Subject: Re: packet capturing
To: Steve Bellovin <smb@research.att.com>
From: Jonathan Stone <jonathan@DSG.Stanford.EDU>
List: tech-kern
Date: 01/13/2004 13:44:20
>http://luca.ntop.org/Ring.pdf gives some interesting insights into 
>packet capture architectures.  I knew that stock systems didn't do very 
>well; I'm astonished at how poorly they do at monitoring a network.

Doesn't that rather depends on whether the problem really is in
"packet capture archictures", or in badly designed experiments?

The bpf kernel packet filters I used were double-buffered.  With a
non-degenerate NIC, say 2114x or Intel Pro/100, and increasing the
default bpf packet size through several doublings, I had no trouble at
all keeping up with the (then) fastest networks I could find -- and
this with a Pentium running at 120 or 133 MHz.  THis was fairly
well-known at the time amongst practitioners: Vern Paxson knew it, I
knew it, ...

With more modern gbe NICs it is trival to enable very heavy interrupt
deferral (one interrupt per 50-odd  frames, or even more).
In that case, keeping up with rutns doesn't require polling.

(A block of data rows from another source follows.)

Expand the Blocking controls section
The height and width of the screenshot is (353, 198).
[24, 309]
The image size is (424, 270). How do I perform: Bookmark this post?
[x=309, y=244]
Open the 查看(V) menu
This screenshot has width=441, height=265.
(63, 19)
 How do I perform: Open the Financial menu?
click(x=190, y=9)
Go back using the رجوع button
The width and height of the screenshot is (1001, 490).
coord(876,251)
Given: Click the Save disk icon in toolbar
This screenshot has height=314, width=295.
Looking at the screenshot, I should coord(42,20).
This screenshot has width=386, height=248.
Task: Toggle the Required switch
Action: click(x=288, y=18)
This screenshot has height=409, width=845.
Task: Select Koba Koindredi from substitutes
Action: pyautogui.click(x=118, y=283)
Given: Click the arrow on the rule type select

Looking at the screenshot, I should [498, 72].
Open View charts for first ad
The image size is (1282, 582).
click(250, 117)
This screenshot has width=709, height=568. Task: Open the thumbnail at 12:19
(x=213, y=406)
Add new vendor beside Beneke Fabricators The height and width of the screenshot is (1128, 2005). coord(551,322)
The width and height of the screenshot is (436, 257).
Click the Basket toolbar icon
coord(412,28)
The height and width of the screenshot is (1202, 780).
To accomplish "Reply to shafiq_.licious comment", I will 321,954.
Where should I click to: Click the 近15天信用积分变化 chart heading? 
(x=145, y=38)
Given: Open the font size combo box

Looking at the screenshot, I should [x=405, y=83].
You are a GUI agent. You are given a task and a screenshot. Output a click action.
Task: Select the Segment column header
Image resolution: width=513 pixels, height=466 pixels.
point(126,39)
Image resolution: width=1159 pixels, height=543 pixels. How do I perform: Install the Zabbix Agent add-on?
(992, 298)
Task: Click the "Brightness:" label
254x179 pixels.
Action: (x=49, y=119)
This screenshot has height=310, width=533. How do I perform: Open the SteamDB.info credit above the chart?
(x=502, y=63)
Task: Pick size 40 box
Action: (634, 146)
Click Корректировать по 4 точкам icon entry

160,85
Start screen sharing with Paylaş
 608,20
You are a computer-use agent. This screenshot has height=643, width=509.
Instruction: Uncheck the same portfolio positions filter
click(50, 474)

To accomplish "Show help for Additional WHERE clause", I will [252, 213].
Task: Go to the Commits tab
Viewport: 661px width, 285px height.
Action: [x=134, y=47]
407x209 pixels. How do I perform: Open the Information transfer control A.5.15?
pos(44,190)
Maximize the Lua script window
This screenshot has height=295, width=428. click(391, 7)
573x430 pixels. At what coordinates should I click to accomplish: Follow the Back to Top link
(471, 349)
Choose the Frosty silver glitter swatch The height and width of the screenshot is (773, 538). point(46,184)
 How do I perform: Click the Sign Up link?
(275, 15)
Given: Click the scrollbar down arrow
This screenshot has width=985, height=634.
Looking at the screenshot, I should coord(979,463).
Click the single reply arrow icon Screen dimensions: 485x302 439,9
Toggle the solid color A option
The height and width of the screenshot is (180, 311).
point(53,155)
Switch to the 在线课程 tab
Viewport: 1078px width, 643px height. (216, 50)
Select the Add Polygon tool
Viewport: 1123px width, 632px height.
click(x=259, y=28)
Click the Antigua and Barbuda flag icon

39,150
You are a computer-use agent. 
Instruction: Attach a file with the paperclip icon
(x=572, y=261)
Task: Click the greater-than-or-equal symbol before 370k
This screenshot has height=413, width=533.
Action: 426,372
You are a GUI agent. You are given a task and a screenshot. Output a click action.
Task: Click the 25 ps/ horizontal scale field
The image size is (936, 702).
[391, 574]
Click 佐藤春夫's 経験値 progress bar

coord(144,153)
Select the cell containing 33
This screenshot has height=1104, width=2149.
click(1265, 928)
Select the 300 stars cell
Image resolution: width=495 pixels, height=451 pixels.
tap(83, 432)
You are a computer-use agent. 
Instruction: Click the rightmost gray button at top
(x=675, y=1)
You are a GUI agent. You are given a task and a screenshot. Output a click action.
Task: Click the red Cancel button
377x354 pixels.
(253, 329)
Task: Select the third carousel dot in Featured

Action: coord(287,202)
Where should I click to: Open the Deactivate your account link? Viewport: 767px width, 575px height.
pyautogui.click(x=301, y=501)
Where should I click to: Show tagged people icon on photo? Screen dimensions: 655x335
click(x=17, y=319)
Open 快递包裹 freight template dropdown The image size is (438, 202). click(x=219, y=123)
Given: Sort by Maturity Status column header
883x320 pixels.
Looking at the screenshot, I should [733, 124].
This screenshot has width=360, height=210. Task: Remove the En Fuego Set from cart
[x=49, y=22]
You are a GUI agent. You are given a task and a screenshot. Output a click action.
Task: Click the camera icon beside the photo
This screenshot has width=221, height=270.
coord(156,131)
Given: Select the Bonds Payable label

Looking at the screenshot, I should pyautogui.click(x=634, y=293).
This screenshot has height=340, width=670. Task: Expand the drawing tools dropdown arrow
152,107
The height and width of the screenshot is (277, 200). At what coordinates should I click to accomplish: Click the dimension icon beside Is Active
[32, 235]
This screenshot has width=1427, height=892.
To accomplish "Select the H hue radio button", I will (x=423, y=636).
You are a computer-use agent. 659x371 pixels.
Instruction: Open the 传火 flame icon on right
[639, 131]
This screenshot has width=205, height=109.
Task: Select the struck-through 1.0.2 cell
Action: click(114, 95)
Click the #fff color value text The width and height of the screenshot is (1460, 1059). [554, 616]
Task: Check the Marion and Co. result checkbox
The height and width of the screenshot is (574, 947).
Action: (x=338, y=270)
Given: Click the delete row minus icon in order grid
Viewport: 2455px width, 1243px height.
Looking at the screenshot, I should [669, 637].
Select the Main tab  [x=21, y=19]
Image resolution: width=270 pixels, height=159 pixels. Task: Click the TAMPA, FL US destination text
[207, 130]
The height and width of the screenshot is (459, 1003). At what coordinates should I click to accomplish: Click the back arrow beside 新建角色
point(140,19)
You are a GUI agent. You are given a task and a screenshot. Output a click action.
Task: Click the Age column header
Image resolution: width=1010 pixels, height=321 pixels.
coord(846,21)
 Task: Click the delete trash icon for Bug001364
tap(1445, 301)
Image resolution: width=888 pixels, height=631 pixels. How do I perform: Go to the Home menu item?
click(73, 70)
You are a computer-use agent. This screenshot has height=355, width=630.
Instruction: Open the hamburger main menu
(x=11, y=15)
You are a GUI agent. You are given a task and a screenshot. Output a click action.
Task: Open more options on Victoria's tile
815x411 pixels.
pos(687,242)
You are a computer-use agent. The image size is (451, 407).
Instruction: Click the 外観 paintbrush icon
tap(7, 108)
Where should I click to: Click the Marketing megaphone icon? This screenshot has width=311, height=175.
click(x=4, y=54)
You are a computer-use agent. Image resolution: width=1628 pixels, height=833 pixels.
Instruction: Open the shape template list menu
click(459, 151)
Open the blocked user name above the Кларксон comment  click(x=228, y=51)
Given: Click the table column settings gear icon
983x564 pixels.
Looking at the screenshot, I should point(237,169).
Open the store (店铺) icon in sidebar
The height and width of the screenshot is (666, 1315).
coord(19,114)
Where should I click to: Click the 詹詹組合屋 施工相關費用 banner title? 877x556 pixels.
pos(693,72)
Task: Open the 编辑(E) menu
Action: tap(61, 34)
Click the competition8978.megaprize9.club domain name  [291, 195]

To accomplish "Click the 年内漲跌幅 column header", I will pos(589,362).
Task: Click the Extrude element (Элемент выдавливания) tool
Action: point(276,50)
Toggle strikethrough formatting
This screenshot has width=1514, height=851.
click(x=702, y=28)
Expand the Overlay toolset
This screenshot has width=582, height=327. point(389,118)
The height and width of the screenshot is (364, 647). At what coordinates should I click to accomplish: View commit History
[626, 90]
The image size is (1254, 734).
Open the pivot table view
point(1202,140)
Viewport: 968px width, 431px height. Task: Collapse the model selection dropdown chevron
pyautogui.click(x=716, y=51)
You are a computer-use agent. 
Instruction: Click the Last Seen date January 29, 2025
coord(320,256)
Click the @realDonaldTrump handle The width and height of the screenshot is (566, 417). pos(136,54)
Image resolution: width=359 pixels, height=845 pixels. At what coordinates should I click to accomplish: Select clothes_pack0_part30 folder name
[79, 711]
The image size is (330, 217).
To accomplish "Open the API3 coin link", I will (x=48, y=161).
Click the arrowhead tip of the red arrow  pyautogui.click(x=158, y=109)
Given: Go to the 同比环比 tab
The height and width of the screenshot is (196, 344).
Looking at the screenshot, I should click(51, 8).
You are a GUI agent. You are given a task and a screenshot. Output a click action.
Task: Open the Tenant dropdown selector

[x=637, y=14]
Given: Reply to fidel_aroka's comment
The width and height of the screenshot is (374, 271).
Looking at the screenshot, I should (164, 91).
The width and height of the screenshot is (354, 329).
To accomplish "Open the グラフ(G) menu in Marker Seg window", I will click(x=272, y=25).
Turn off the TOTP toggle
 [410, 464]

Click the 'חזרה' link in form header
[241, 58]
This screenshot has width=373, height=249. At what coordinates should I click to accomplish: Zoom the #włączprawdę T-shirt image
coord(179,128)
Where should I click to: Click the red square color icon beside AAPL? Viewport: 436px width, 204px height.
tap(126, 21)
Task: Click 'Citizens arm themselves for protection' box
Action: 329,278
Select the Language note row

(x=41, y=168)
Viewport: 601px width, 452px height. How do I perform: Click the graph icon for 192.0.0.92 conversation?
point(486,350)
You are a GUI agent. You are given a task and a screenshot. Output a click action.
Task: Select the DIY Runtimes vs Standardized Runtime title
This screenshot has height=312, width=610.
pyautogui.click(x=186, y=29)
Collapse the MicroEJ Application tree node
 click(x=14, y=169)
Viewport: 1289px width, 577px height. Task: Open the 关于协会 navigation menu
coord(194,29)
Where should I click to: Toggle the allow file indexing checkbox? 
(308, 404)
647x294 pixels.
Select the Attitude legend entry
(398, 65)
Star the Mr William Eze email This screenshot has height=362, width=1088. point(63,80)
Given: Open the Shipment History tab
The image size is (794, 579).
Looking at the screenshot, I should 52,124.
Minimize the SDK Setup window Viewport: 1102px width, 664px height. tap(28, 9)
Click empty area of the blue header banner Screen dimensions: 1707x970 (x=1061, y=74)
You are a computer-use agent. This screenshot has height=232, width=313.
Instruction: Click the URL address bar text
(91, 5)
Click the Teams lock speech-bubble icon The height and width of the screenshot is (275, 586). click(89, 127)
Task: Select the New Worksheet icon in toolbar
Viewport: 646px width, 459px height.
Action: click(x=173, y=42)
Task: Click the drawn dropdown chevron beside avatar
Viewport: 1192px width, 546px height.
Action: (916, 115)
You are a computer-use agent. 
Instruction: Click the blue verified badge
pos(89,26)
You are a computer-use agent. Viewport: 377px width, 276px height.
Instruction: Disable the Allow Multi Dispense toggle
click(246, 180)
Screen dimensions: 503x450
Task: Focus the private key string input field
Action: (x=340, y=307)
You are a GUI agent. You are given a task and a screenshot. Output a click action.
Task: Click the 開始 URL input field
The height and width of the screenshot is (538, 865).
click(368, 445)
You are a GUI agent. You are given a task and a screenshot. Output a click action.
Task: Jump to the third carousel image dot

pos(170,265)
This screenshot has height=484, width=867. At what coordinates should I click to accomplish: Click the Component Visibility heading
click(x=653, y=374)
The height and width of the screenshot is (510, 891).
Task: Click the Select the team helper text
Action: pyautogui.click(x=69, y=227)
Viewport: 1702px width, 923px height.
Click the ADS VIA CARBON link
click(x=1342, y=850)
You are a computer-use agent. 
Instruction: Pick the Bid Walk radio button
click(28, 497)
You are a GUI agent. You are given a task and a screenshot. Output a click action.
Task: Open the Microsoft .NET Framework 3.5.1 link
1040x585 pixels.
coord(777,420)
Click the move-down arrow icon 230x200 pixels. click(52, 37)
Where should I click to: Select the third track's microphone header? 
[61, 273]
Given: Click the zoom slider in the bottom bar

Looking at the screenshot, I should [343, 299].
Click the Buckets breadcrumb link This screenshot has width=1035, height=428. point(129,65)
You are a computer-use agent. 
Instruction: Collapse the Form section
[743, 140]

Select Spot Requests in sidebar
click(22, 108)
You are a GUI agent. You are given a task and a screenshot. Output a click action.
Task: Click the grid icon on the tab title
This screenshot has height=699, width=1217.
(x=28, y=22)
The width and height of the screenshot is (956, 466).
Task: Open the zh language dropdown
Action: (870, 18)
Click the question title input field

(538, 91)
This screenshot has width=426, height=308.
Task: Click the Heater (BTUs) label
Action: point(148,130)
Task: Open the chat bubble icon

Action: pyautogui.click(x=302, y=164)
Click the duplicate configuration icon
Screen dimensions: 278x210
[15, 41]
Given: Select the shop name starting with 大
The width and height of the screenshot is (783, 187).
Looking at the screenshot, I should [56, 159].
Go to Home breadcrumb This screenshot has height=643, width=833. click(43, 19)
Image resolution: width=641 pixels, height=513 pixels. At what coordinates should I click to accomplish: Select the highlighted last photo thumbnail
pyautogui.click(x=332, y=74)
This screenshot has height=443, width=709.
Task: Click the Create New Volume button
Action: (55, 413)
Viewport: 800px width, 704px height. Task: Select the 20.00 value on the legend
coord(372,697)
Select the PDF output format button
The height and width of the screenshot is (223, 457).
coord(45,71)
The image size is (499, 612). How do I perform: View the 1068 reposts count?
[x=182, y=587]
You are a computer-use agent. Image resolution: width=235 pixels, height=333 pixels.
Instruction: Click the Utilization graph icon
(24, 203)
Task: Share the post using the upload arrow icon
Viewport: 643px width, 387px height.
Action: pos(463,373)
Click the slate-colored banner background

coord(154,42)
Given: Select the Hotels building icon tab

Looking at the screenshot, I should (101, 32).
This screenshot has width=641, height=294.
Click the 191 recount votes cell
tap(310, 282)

The paper doesn't even compare the reported work to the (trivial!)
exercise of upping the bpf buffer size to as more reasonable vbalue
for serious packete. On FreeBSD:
	`sysctl -w debug.bpf_bufsize=1048576'.

(FWIW, the max sysctl'able bpf buffer size on my desktop is at 4Mbyte.)

For packet capture on nets with lots of tinygrams, there may be merit
(even considerable merit) in making the reecive-side NIC driver
polling-based rather than interrupt-driven. But this paper gives no
basis whatever to draw conclusions about the acutal merits of the
`stock' tools -- especially given that technology may well have
overtaken much of the claimed benefits.